I have had two houses, that I know of, where mold on the interior wall was stopped dead by the application of our RCC to the exterior of the walls.

Some people with several degrees behind their name say the explanation I am about to give you, just cannot be.  But, here goes.

 These were two houses that were somewhat similar. They are within the city limits but in a farming / rural sort of setting. 

Both were very old houses with ZERO insulation in the walls.   One had foundation block walls, the other had stucco.   The foundation blocks were painted on the interior.  And the stucco house had painted wood paneling for interior walls.   The West  exterior walls of both houses were coated with the RCC..

In both cases, the West walls of the house were the outer walls of the bedrooms and bathroom.  In both cases, they were the coldest rooms in the winter and hottest rooms in the summer as I would expect of a West facing wall.

In both cases the application of our RCC to those exterior walls changed that.  They were now the coolest rooms in the houses in the hot months and the warmest in the winter months.  This I expected and told them it would happen. 

They were very happy customers. 

About a year later they contacted me and told me something else happ ened that I did NOT expect.  Both people reported they had always had a very, very bad mold problem on the West walls in the winter time.  They had to clean the mold off every week or two.   One described it as looking like long black hair growing from the walls that he swore the mold moved with any slight breeze.

In both cases, it came up the wall an estimated 3 feet on the lower part of the interior wall and that lower part always stayed damp in the cold months.

After applying the RCC to the exterior of those walls, stucco in both cases, the walls no longer stayed damp, the mold went away and had not returned.

About a year after that, I checked back with both of them.  Still the most comfortable rooms and the mold never came back.

I called the man that invented our product and asked him if he had ever ran into a similar situation.  I already knew the coatring would not allow spores to attach themselves to the cured coating because of its sealant qualities.  However, applying the radiant barrier on the outside walls and stopping the wet walls and mold on the inside, that was a new one on him.  

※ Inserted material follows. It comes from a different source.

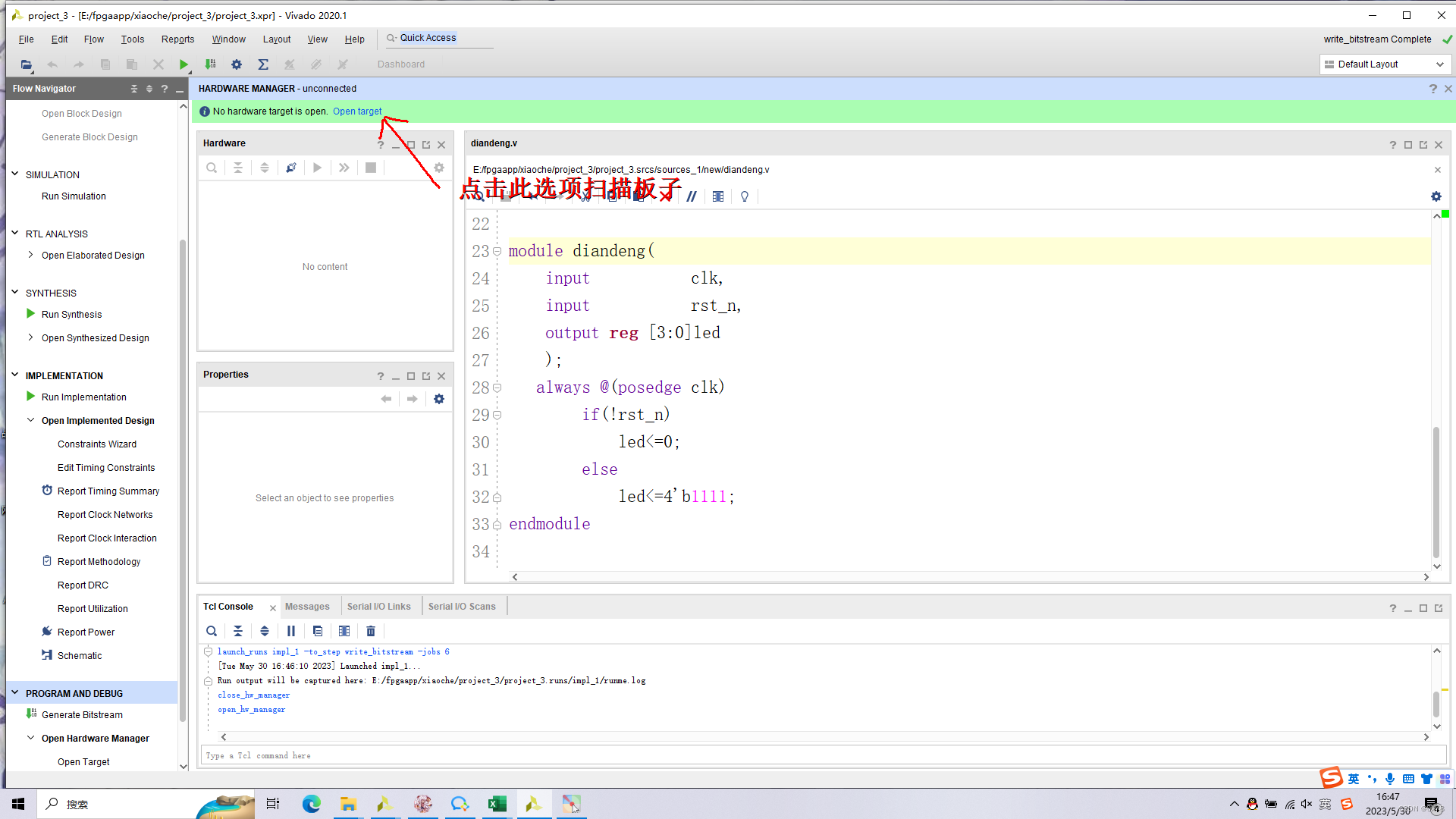This screenshot has width=1456, height=819.
Task: Clear Tcl Console with the trash icon
Action: tap(371, 631)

Maybe someone more intelligent than I can come up with a better explanation.  But, here goes.

 

Heat travels toward cold, cold does not travel.  I guess I should say Heat energy travels toward cold.  There is always some level of humidity in the air inside every lived in home, no matter how well the home is sealed from the outside.

The heat energy produced in a home travels to the colder wall  surfaces.  In the process of that happening, that heat energy carries some of that humidity with it.  The heat energy and humidity come in contact with the wall;  The heat energy goes on through, the humidiy stops there and keeps the wall wet.

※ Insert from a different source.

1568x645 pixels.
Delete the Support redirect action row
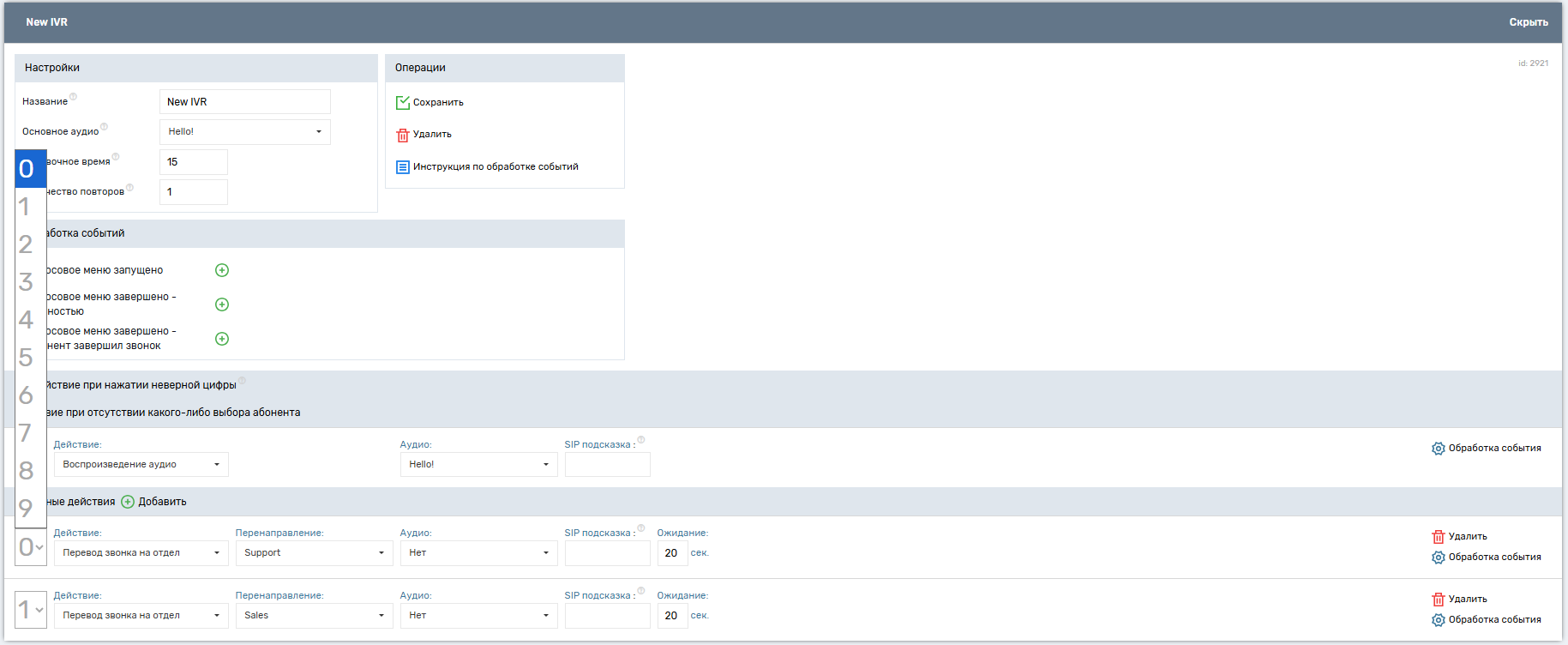click(1438, 537)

The mold spores attach themselves to the paint and grow.

I cannot come up with any other explanation. 

Does heat energy carry humidity with it when it travels to colder surfaces?  Yes.  If not, how come the inside of our car windows were so steamed up at the drive in???

I have no idea if anyone else on this forum deals with interior mold or not.   This IS an energy forum.  Maybe you should ask your prospective customers if they have any mold problem.  You might be able to use that as an added benefit to adding a Radiant Control Coating to their energy package.  After those two cases I sure did.